(Raw records)
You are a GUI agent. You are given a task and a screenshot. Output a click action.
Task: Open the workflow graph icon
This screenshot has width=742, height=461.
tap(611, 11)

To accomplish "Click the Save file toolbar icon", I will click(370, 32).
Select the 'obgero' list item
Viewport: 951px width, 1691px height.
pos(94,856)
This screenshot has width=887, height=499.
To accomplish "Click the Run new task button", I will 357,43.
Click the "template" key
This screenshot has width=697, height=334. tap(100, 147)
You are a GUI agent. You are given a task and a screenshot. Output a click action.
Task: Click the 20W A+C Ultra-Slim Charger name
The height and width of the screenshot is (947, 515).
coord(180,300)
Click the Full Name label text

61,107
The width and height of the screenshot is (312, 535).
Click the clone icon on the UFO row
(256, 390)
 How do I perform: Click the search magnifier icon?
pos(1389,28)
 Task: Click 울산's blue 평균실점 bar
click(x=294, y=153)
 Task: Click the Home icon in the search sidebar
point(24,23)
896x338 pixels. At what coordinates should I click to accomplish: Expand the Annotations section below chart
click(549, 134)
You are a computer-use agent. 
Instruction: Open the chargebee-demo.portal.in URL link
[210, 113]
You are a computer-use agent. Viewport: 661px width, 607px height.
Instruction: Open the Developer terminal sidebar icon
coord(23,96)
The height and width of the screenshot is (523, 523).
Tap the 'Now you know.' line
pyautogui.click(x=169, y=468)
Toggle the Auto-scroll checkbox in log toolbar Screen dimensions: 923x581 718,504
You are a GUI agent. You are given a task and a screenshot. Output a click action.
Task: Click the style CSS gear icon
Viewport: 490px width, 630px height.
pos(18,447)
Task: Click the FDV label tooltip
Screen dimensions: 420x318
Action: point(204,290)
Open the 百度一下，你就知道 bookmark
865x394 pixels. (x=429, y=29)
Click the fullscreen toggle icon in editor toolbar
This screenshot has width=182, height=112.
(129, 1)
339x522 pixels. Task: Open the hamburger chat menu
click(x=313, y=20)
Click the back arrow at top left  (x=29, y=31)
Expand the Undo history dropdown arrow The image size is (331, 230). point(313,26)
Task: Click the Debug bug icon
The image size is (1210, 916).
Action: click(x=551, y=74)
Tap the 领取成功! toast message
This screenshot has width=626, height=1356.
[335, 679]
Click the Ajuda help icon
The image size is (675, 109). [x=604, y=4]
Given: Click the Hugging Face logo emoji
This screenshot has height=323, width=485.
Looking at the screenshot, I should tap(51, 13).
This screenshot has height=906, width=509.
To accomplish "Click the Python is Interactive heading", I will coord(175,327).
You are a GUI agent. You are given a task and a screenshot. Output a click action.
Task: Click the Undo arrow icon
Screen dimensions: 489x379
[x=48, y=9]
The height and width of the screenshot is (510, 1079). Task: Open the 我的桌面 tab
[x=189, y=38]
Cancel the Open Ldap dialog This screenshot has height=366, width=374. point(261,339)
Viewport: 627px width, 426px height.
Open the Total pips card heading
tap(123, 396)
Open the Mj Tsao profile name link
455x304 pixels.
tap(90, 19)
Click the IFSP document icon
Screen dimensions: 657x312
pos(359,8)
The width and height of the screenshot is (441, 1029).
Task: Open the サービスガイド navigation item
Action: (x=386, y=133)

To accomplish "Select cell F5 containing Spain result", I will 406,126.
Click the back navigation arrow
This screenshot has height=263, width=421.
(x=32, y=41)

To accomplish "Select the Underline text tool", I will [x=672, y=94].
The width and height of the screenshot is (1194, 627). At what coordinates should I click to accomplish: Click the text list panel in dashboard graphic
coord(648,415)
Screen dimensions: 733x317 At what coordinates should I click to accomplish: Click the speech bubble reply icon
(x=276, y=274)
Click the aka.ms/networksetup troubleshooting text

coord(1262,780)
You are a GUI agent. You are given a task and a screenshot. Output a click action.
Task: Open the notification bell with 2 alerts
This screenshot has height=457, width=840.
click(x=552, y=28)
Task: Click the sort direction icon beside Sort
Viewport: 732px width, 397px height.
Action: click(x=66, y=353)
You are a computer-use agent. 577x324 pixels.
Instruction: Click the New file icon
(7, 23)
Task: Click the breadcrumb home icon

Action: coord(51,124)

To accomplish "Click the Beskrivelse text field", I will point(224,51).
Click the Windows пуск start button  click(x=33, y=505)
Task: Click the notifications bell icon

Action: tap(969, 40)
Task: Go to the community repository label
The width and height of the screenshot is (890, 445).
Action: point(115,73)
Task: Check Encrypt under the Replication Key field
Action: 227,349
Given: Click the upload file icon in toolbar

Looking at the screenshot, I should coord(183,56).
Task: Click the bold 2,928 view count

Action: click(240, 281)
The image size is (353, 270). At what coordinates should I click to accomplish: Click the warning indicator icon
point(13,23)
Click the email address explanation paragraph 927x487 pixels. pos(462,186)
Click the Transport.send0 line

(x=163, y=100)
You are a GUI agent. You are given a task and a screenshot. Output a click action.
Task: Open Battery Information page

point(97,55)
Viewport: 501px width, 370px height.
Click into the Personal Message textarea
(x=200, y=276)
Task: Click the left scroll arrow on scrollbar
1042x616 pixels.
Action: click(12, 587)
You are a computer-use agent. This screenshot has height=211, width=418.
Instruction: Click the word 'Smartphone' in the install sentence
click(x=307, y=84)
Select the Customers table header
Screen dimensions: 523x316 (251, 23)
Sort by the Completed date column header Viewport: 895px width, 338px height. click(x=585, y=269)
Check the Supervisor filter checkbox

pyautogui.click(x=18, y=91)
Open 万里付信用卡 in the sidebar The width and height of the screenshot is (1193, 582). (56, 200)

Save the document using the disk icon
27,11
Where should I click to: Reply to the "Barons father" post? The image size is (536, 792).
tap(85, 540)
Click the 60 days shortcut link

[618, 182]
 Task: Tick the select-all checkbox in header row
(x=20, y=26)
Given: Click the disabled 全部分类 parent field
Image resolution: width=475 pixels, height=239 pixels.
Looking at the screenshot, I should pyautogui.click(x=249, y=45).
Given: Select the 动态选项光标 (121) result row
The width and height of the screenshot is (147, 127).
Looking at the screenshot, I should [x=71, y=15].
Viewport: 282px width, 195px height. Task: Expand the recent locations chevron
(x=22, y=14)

• What you should do
Rewrite every line of the records above as a JSON list of strings, with one string per line and blank lines omitted.

• Reply to the task
[
  "You are a GUI agent. You are given a task and a screenshot. Output a click action.",
  "Task: Open the workflow graph icon",
  "This screenshot has width=742, height=461.",
  "tap(611, 11)",
  "To accomplish \"Click the Save file toolbar icon\", I will click(370, 32).",
  "Select the 'obgero' list item",
  "Viewport: 951px width, 1691px height.",
  "pos(94,856)",
  "This screenshot has width=887, height=499.",
  "To accomplish \"Click the Run new task button\", I will 357,43.",
  "Click the \"template\" key",
  "This screenshot has width=697, height=334. tap(100, 147)",
  "You are a GUI agent. You are given a task and a screenshot. Output a click action.",
  "Task: Click the 20W A+C Ultra-Slim Charger name",
  "The height and width of the screenshot is (947, 515).",
  "coord(180,300)",
  "Click the Full Name label text",
  "61,107",
  "The width and height of the screenshot is (312, 535).",
  "Click the clone icon on the UFO row",
  "(256, 390)",
  " How do I perform: Click the search magnifier icon?",
  "pos(1389,28)",
  " Task: Click 울산's blue 평균실점 bar",
  "click(x=294, y=153)",
  " Task: Click the Home icon in the search sidebar",
  "point(24,23)",
  "896x338 pixels. At what coordinates should I click to accomplish: Expand the Annotations section below chart",
  "click(549, 134)",
  "You are a computer-use agent. ",
  "Instruction: Open the chargebee-demo.portal.in URL link",
  "[210, 113]",
  "You are a computer-use agent. Viewport: 661px width, 607px height.",
  "Instruction: Open the Developer terminal sidebar icon",
  "coord(23,96)",
  "The height and width of the screenshot is (523, 523).",
  "Tap the 'Now you know.' line",
  "pyautogui.click(x=169, y=468)",
  "Toggle the Auto-scroll checkbox in log toolbar Screen dimensions: 923x581 718,504",
  "You are a GUI agent. You are given a task and a screenshot. Output a click action.",
  "Task: Click the style CSS gear icon",
  "Viewport: 490px width, 630px height.",
  "pos(18,447)",
  "Task: Click the FDV label tooltip",
  "Screen dimensions: 420x318",
  "Action: point(204,290)",
  "Open the 百度一下，你就知道 bookmark",
  "865x394 pixels. (x=429, y=29)",
  "Click the fullscreen toggle icon in editor toolbar",
  "This screenshot has width=182, height=112.",
  "(129, 1)",
  "339x522 pixels. Task: Open the hamburger chat menu",
  "click(x=313, y=20)",
  "Click the back arrow at top left  (x=29, y=31)",
  "Expand the Undo history dropdown arrow The image size is (331, 230). point(313,26)",
  "Task: Click the Debug bug icon",
  "The image size is (1210, 916).",
  "Action: click(x=551, y=74)",
  "Tap the 领取成功! toast message",
  "This screenshot has width=626, height=1356.",
  "[335, 679]",
  "Click the Ajuda help icon",
  "The image size is (675, 109). [x=604, y=4]",
  "Given: Click the Hugging Face logo emoji",
  "This screenshot has height=323, width=485.",
  "Looking at the screenshot, I should tap(51, 13).",
  "This screenshot has height=906, width=509.",
  "To accomplish \"Click the Python is Interactive heading\", I will coord(175,327).",
  "You are a GUI agent. You are given a task and a screenshot. Output a click action.",
  "Task: Click the Undo arrow icon",
  "Screen dimensions: 489x379",
  "[x=48, y=9]",
  "The height and width of the screenshot is (510, 1079). Task: Open the 我的桌面 tab",
  "[x=189, y=38]",
  "Cancel the Open Ldap dialog This screenshot has height=366, width=374. point(261,339)",
  "Viewport: 627px width, 426px height.",
  "Open the Total pips card heading",
  "tap(123, 396)",
  "Open the Mj Tsao profile name link",
  "455x304 pixels.",
  "tap(90, 19)",
  "Click the IFSP document icon",
  "Screen dimensions: 657x312",
  "pos(359,8)",
  "The width and height of the screenshot is (441, 1029).",
  "Task: Open the サービスガイド navigation item",
  "Action: (x=386, y=133)",
  "To accomplish \"Select cell F5 containing Spain result\", I will 406,126.",
  "Click the back navigation arrow",
  "This screenshot has height=263, width=421.",
  "(x=32, y=41)",
  "To accomplish \"Select the Underline text tool\", I will [x=672, y=94].",
  "The width and height of the screenshot is (1194, 627). At what coordinates should I click to accomplish: Click the text list panel in dashboard graphic",
  "coord(648,415)",
  "Screen dimensions: 733x317 At what coordinates should I click to accomplish: Click the speech bubble reply icon",
  "(x=276, y=274)",
  "Click the aka.ms/networksetup troubleshooting text",
  "coord(1262,780)",
  "You are a GUI agent. You are given a task and a screenshot. Output a click action.",
  "Task: Open the notification bell with 2 alerts",
  "This screenshot has height=457, width=840.",
  "click(x=552, y=28)",
  "Task: Click the sort direction icon beside Sort",
  "Viewport: 732px width, 397px height.",
  "Action: click(x=66, y=353)",
  "You are a computer-use agent. 577x324 pixels.",
  "Instruction: Click the New file icon",
  "(7, 23)",
  "Task: Click the breadcrumb home icon",
  "Action: coord(51,124)",
  "To accomplish \"Click the Beskrivelse text field\", I will point(224,51).",
  "Click the Windows пуск start button  click(x=33, y=505)",
  "Task: Click the notifications bell icon",
  "Action: tap(969, 40)",
  "Task: Go to the community repository label",
  "The width and height of the screenshot is (890, 445).",
  "Action: point(115,73)",
  "Task: Check Encrypt under the Replication Key field",
  "Action: 227,349",
  "Given: Click the upload file icon in toolbar",
  "Looking at the screenshot, I should coord(183,56).",
  "Task: Click the bold 2,928 view count",
  "Action: click(240, 281)",
  "The image size is (353, 270). At what coordinates should I click to accomplish: Click the warning indicator icon",
  "point(13,23)",
  "Click the email address explanation paragraph 927x487 pixels. pos(462,186)",
  "Click the Transport.send0 line",
  "(x=163, y=100)",
  "You are a GUI agent. You are given a task and a screenshot. Output a click action.",
  "Task: Open Battery Information page",
  "point(97,55)",
  "Viewport: 501px width, 370px height.",
  "Click into the Personal Message textarea",
  "(x=200, y=276)",
  "Task: Click the left scroll arrow on scrollbar",
  "1042x616 pixels.",
  "Action: click(12, 587)",
  "You are a computer-use agent. This screenshot has height=211, width=418.",
  "Instruction: Click the word 'Smartphone' in the install sentence",
  "click(x=307, y=84)",
  "Select the Customers table header",
  "Screen dimensions: 523x316 (251, 23)",
  "Sort by the Completed date column header Viewport: 895px width, 338px height. click(x=585, y=269)",
  "Check the Supervisor filter checkbox",
  "pyautogui.click(x=18, y=91)",
  "Open 万里付信用卡 in the sidebar The width and height of the screenshot is (1193, 582). (56, 200)",
  "Save the document using the disk icon",
  "27,11",
  "Where should I click to: Reply to the \"Barons father\" post? The image size is (536, 792).",
  "tap(85, 540)",
  "Click the 60 days shortcut link",
  "[618, 182]",
  " Task: Tick the select-all checkbox in header row",
  "(x=20, y=26)",
  "Given: Click the disabled 全部分类 parent field",
  "Image resolution: width=475 pixels, height=239 pixels.",
  "Looking at the screenshot, I should pyautogui.click(x=249, y=45).",
  "Given: Select the 动态选项光标 (121) result row",
  "The width and height of the screenshot is (147, 127).",
  "Looking at the screenshot, I should [x=71, y=15].",
  "Viewport: 282px width, 195px height. Task: Expand the recent locations chevron",
  "(x=22, y=14)"
]